Em Janeiro de 1969 António Campos desloca-se a Vilarinho das Furnas para filmar os últimos dias desta aldeia comunitária. Após sugestão do cineasta Paulo Rocha, que lhe indicou a história desta povoação perdida entre a Serra Amarela e a Serra do Gerês banhada pelo Rio Homem, e influenciado pela obra do antropólogo Jorge Dias, António Campos, a expensas próprias, muda-se para Vilarinho onde, durante cerca de um ano filma episódios da vida da aldeia. A desconfiança dos serranos, mais tarde totalmente rompida quando confrontada com o filme, leva-o a um caminho feito de pequenas conquistas, movido pela urgência de registar uma memória que iria em breve ser submersa por decisão do regime de então. As tradições comunitárias da povoação, em muito resultado da necessidade de ultrapassar as adversidades da dura vida da serra, são registadas pelo realizador através do testemunho dum dos seus habitantes, tornado-o seu cúmplice, quando este nos narra o funcionamento da vida comum. Ao mesmo tempo que o escutamos surgem as imagens do realizador que nos dão a ver a vida da serra ocupada pelas suas gentes.

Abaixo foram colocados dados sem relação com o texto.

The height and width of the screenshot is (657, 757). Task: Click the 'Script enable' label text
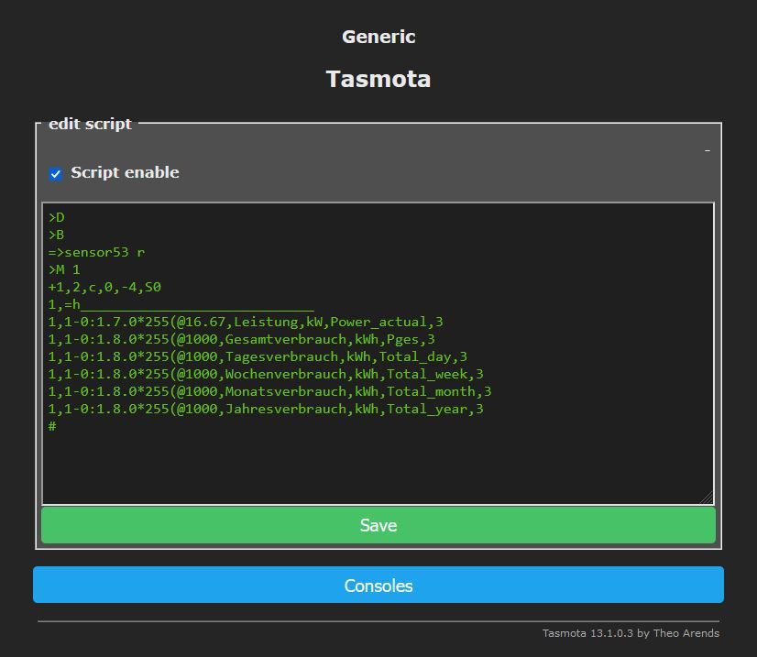pos(125,173)
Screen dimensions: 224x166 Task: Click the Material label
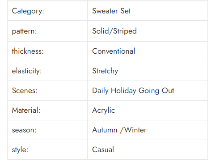click(26, 111)
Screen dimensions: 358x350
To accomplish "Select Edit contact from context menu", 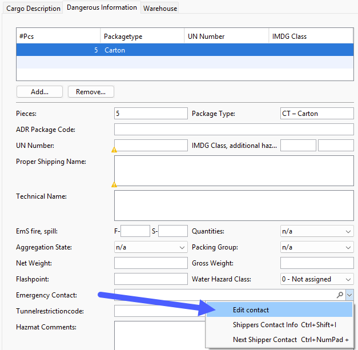I will click(x=251, y=310).
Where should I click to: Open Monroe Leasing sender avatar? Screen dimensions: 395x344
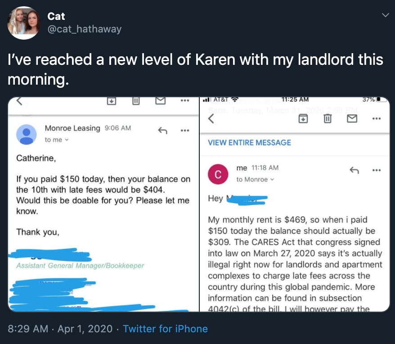pyautogui.click(x=27, y=134)
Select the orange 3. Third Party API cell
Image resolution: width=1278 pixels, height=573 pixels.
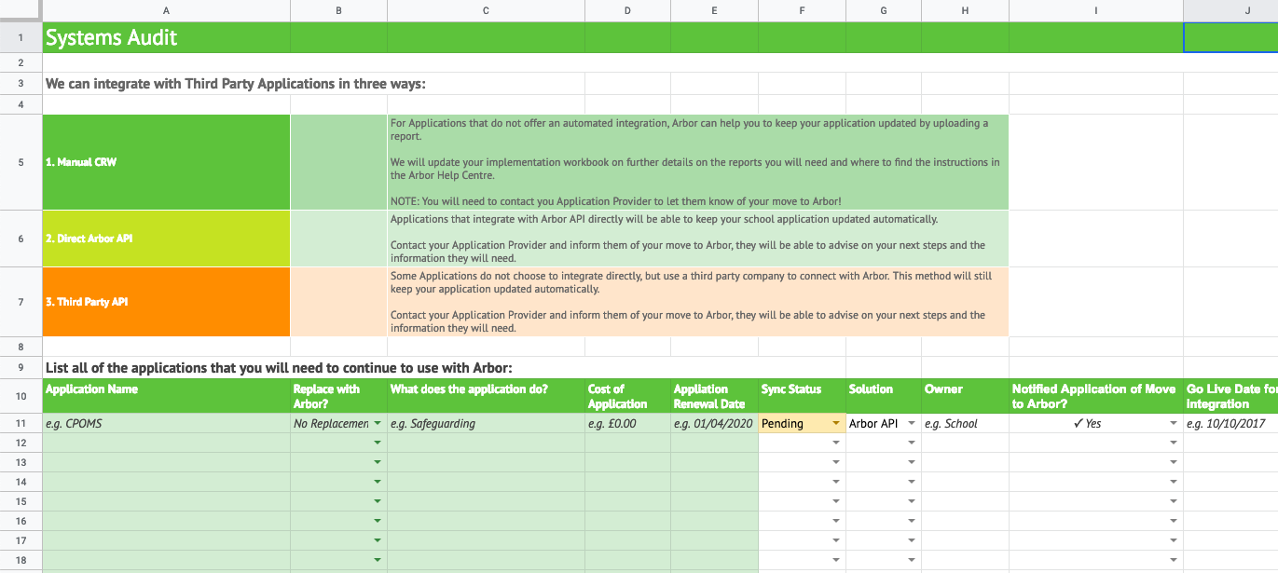166,302
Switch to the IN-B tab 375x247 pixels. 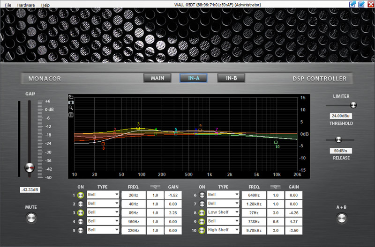(x=231, y=78)
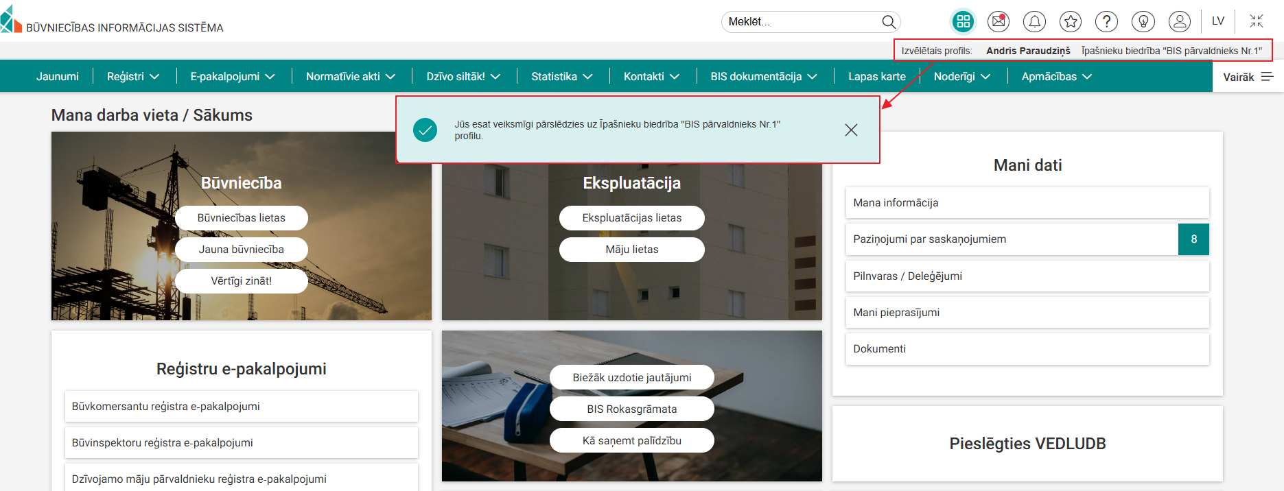
Task: Open the BIS Rokasgrāmata button
Action: [x=631, y=409]
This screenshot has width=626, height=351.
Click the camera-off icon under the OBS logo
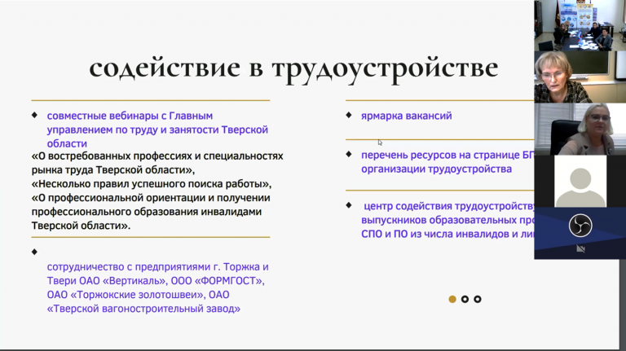click(x=580, y=248)

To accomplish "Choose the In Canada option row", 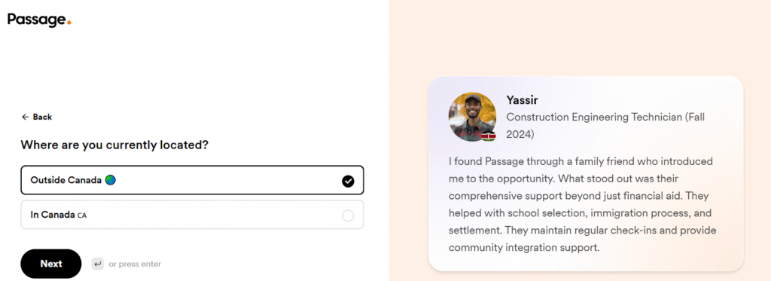I will tap(192, 215).
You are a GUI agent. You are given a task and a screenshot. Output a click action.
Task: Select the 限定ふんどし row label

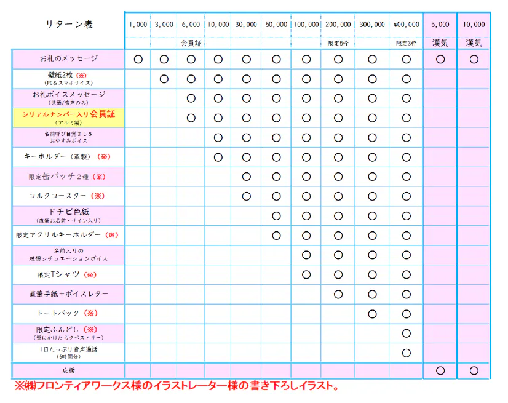coord(68,333)
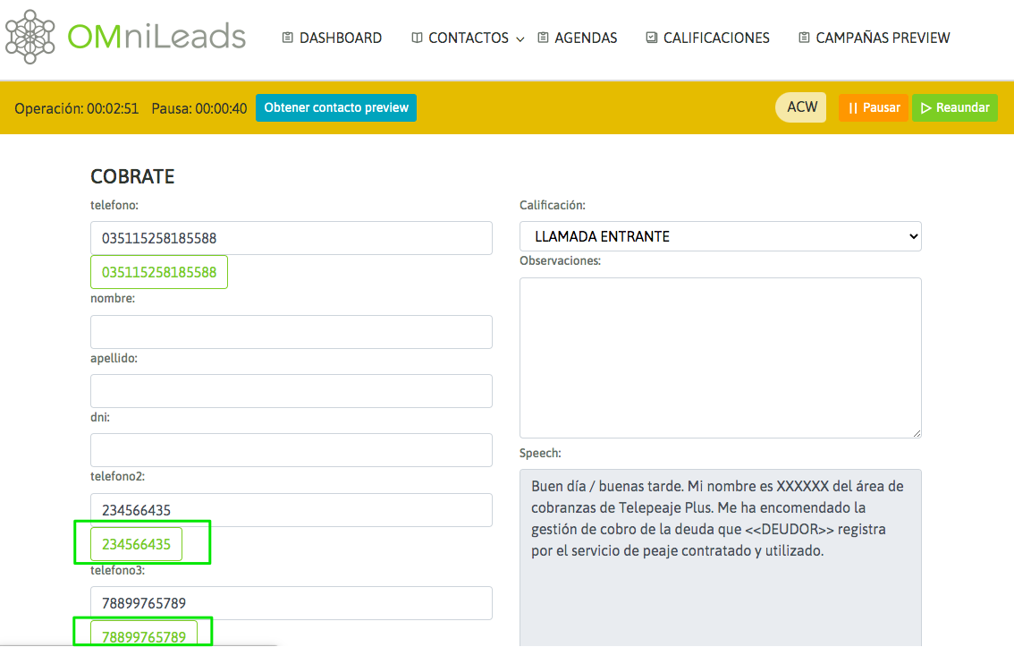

António Campos, colocado à margem do regime, consegue escapar à férrea censura confrontando (num invisível elogio) a força da vida serrana, regida por princípios de autonomia e comunitarismo, com a voracidade do progresso. A determinada altura do filme, num leve tom de ironia, representa a figura do governador, representante do poder central e dos interesses do estado, com o qual os aldeões tentam negociar o valor da indemnização das terras perdidas. Anuncia-se assim um fim pelo medo, por uma força que minga perante a cega autoridade de decisão dum governo central.

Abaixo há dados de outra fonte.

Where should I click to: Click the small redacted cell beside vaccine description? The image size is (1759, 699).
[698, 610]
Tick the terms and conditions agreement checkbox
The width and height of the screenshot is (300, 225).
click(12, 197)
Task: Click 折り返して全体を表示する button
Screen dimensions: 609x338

A aldeia que nos é trazida car- rega o anúncio duma vida per- dida, através do olhar e da curiosidade de António Campos, da sua relação com as gentes, com a paisagem e o cinema. Eterniza-se um vale em tempos ocupado por searas, com casas construídas pela perícia dos seus habitantes e pelas pedras da serra. As imagens tornam-se tão livres como a liberdade que Campos pretende resgatar do local que muito em breve viria a ser afogado, juntamente com a sua memória. O filme estreia-se em 1971, numa altura em que o regime se encontrava já meio moribundo, um ano antes duma albufeira tomar lugar sobre as casas e os campos. Vilarinho não se afogou por acaso.